### DESCRIPTION OF THE TASK
From the article on May consumer prices below, write out word for word the passage that opens with the words containing "Energy costs continued" and closes with "since May 2023.".

--- start of EXTRACTED TEXT ---

Energy costs continued to pinch Americans’ wallets in May, keeping consumer-price growth at three-year highs.
The U.S. Bureau of Labor Statistics said Wednesday that May’s consumer price index (CPI), which measures the change in prices on a variety of consumer goods and services, rose by a seasonally adjusted 0.5% month-over-month—a slightly slower rate than April’s 0.6% and in line with analysts’ estimates. The headline year-over-year reading remained elevated, with the 4.2% growth in consumer prices also meeting estimates but hotter than the prior month’s 3.8% and the highest such pace since May 2023.
“Core” CPI—a measure of inflation that excludes food and energy costs (factors that are more volatile than the other prices tracked by the Labor Department)—was a bit softer than expected on a month-over-month basis. Core inflation of 0.2% was both slower than April’s 0.4% rate and estimates for 0.3%. But on a year-over-year basis, a core CPI increase of 2.9% was in line with estimates and a hair quicker than April’s 2.8%.
Related: ‘Barnburner’ May Jobs Report Puts Fed Rate Hike in Play
With core measures suggesting more limited price increases and much of the upside coming from oil directly (energy) or indirectly (airfares), today’s release suggests that inflationary pressures stemming from the oil price shock have remained manageable for the U.S. economy so far,” says Josh Jamner, Senior Investment Strategy Analyst at ClearBridge Investments.

--- end of EXTRACTED TEXT ---
--- start of DATA SECTION ---

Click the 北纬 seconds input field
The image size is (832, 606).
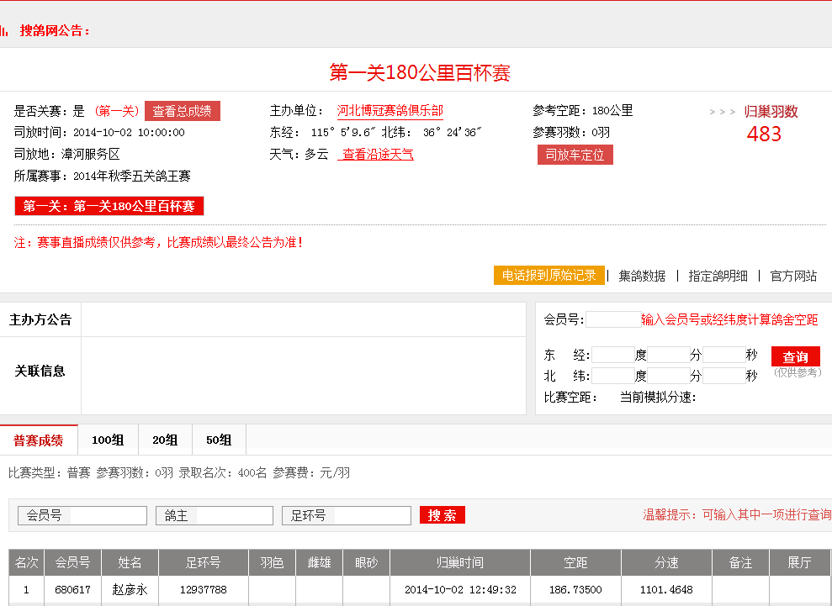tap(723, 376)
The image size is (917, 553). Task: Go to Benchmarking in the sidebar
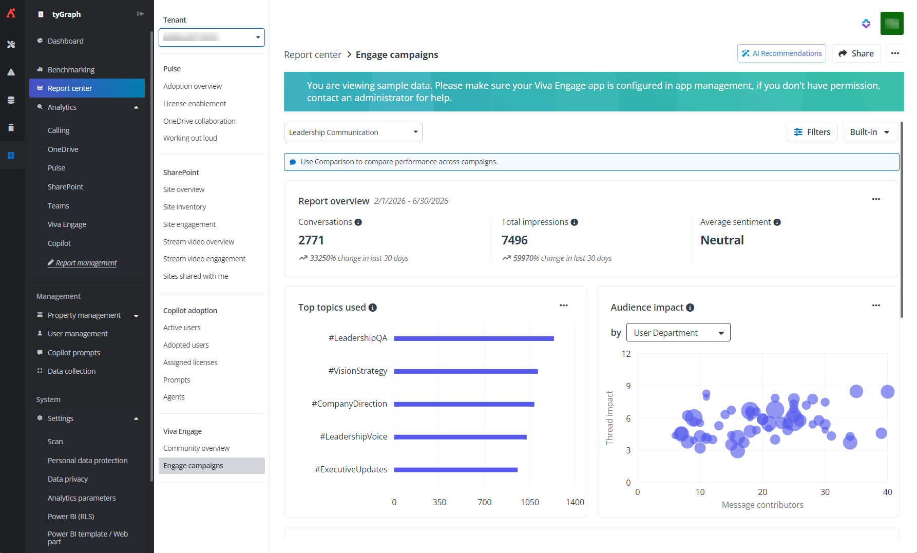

--- end of DATA SECTION ---
--- start of DATA SECTION ---

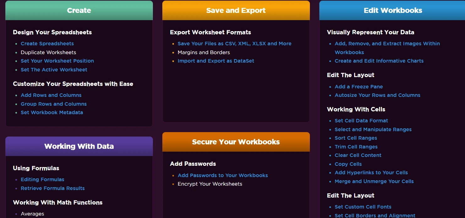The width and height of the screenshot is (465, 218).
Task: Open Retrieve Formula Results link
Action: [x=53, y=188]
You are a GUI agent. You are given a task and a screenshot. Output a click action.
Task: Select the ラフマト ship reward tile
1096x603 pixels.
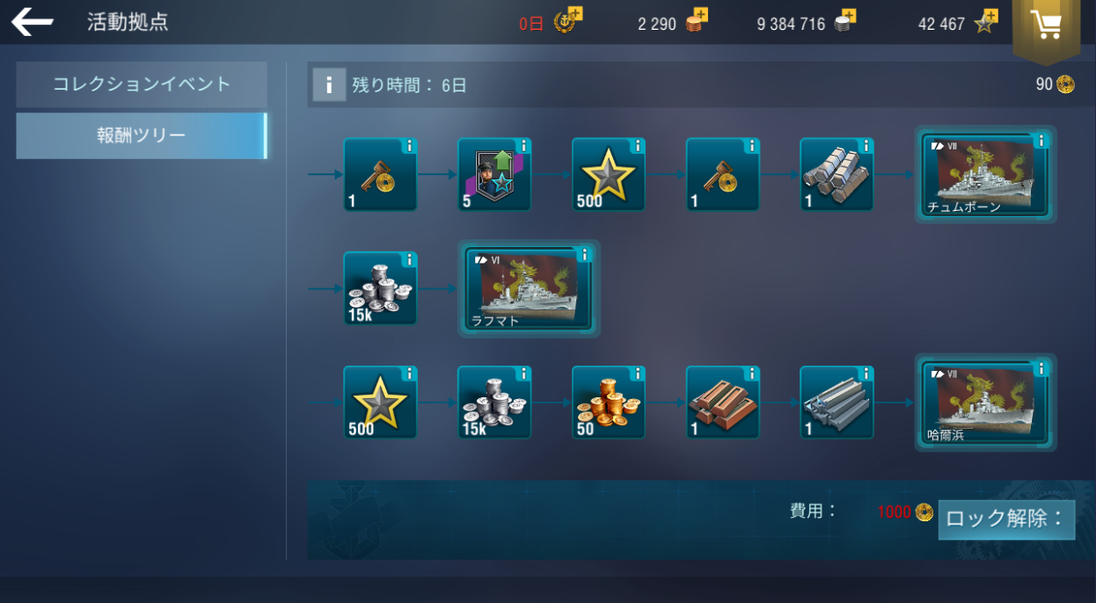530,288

--- end of DATA SECTION ---

### RESPONSE TO THIS EXERCISE
Energy costs continued to pinch Americans’ wallets in May, keeping consumer-price growth at three-year highs.
The U.S. Bureau of Labor Statistics said Wednesday that May’s consumer price index (CPI), which measures the change in prices on a variety of consumer goods and services, rose by a seasonally adjusted 0.5% month-over-month—a slightly slower rate than April’s 0.6% and in line with analysts’ estimates. The headline year-over-year reading remained elevated, with the 4.2% growth in consumer prices also meeting estimates but hotter than the prior month’s 3.8% and the highest such pace since May 2023.